Fluid Power Journal

NFPA Guides Students to Fluid Power Careers

By Lynn Beyer, Vice President of Workforce Development Programs, National Fluid Power Association

In biennial surveys, National Fluid Power Association members consistently rank workforce development as the most challenging issue their companies face. One reason is that  not enough technical colleges and universities are teaching fluid power. So how can we get more students interested in fluid power careers? It is something we continually work on at NFPA.

NFPA identified growth of the workforce as one of its primary strategic priorities. It is important to our mission of strengthening the industry. NFPA needs to work to increase the number of educated technicians and engineers embarking on careers in fluid power and connect them to industry members.

We have made our way down many different avenues by supporting scholarships, grants, and competitions, among other efforts. And while we’ve often raised student interest, we were not always able to bring these programs together and work alongside each other to lead students into fluid power careers.

We realized we needed to form complete pathways, not just a resource here or there along the way. That approach left us no place to lead students if they were interested in the next step.

Here are some of the programs we’ve created to help accomplish these goals and begin to answer this burning question of how to raise interest in fluid power among students at all educational levels.

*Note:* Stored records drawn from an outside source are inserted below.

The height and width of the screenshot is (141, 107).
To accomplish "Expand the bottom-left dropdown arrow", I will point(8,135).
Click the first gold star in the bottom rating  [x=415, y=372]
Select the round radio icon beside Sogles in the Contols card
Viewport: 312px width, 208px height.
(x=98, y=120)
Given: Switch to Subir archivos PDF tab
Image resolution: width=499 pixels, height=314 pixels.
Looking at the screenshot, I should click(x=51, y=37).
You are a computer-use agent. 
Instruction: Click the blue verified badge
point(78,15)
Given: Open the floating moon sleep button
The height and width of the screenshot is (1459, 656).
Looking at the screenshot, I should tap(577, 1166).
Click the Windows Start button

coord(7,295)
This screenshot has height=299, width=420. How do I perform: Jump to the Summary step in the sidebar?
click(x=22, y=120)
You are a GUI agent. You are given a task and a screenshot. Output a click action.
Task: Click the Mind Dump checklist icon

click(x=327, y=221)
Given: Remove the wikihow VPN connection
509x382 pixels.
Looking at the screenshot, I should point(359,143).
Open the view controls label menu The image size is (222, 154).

Fast Track to Fluid Power is a workforce development pathway that brings companies and technical colleges together with middle and high school teachers and students. This network creates awareness and interest in fluid power and leads students along a path to careers in the industry. There are four main participants in this program:

  • A technical or community college with a validated fluid power and mechatronics degree program. NFPA provides financial support to the school to help add fluid power learning outcomes.
  • A ring of local high schools that NFPA equips with hands-on fluid power training equipment as well as train-the-trainer classes for high school teachers.
  • A community-wide Fluid Power Action Challenge event for middle school students in which they learn about and have fun with fluid power.
  • A network of industry partners with facilities near the community. Fast Track is an opportunity for NFPA members to make a direct connection to their future workforce.

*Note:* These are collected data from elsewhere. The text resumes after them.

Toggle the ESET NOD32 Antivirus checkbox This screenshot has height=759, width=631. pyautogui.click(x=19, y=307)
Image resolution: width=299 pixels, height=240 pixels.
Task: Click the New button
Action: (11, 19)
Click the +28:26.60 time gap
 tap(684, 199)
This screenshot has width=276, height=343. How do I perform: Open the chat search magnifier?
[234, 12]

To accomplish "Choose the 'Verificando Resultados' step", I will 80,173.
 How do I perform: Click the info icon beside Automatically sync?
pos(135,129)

The University Power Partner Program is another pathway we created to connect our members with universities that teach fluid power. To be considered as a Power Partner, a university must:

  • participate in the Speaker’s Bureau program,
  • participate in the Fluid Power Vehicle Challenge,
  • start a fluid power club,
  • host a student-industry connection event, and
  • teach the nine core fluid power competencies.

Here is a description of these programs and resources NFPA has created to provide help.

  • Speaker’s Bureau: NFPA members speak about fluid power careers at local universities. NFPA provides a draft presentation, information on types of jobs, salaries, job outlooks, and the degrees needed for each job. NFPA also works with the university and the NFPA member to find a time that works for both.
  • Vehicle Challenge: A unique engineering design competition embedded in the capstone design course at participating universities. It strives to promote original thinking in a competitive setting by combining human-powered vehicles and fluid power technology. The program also connects university students to NFPA industry members through mentorship and judging.
  • Fluid power clubs: University students in NFPA-sponsored clubs work on fluid power projects and connect with NFPA industry members for technical support and career mentorship.
  • Nine core competencies: NFPA’s university education committee identified nine core competencies with which mechanical engineering students should graduate and that embody the skills industry members look for in job candidates.
  • Fluid power curricula: Academic colleagues use NFPA resources to teach the nine core competencies in university engineering programs.
  • University fluid power grants: NFPA awards grants to support fluid power curricula.

While these programs are new and may take a few years to gain traction, we have already  seen growth in hiring as a result of connections between students and our members in the fluid power industry.

With the goal of providing future fluid power professionals for the 21st century, NFPA continues working with students at all levels.